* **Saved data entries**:

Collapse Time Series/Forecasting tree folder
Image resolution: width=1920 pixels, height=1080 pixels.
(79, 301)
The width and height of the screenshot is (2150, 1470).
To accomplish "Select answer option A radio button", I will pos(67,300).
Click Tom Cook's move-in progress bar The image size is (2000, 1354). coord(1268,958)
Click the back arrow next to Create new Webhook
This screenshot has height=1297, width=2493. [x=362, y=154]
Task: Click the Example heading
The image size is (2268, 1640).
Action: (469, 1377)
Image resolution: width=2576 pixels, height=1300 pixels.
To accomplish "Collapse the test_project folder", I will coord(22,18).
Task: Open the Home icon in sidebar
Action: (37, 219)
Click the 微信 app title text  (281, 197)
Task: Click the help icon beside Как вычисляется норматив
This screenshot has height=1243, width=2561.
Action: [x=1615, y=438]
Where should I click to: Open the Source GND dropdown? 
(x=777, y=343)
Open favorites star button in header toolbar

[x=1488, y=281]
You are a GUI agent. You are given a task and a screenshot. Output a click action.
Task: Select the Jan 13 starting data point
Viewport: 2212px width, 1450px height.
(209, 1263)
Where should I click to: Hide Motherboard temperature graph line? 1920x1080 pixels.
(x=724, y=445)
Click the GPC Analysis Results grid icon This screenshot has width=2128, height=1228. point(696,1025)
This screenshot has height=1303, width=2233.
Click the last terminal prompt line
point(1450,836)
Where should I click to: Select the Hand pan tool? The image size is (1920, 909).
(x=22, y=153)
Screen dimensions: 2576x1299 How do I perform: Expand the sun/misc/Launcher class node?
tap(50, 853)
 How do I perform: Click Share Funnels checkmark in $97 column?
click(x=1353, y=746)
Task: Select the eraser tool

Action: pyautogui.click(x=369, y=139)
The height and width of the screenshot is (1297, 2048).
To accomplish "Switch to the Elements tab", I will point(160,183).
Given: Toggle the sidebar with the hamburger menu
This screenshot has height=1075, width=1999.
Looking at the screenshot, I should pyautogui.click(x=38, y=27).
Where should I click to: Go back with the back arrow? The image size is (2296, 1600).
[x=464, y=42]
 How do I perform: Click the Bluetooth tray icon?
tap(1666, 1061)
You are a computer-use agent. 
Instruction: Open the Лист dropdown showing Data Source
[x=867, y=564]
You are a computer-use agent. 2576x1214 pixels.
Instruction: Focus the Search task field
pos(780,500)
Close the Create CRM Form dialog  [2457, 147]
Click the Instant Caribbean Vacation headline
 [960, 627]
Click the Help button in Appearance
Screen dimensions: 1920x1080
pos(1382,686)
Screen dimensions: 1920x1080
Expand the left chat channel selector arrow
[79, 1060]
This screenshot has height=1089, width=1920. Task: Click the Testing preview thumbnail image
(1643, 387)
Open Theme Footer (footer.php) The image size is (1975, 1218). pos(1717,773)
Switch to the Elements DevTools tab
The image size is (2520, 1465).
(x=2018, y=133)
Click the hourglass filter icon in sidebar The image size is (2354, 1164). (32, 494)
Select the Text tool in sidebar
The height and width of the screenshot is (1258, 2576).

* **Task instructions**: Give back the records above exactly, limited to the lines between the one holding "Image resolution: width=2576" and the one holding "Task: Click the help", inclusive.

* **Reply to the exercise**:
Image resolution: width=2576 pixels, height=1300 pixels.
To accomplish "Collapse the test_project folder", I will coord(22,18).
Task: Open the Home icon in sidebar
Action: (37, 219)
Click the 微信 app title text  (281, 197)
Task: Click the help icon beside Как вычисляется норматив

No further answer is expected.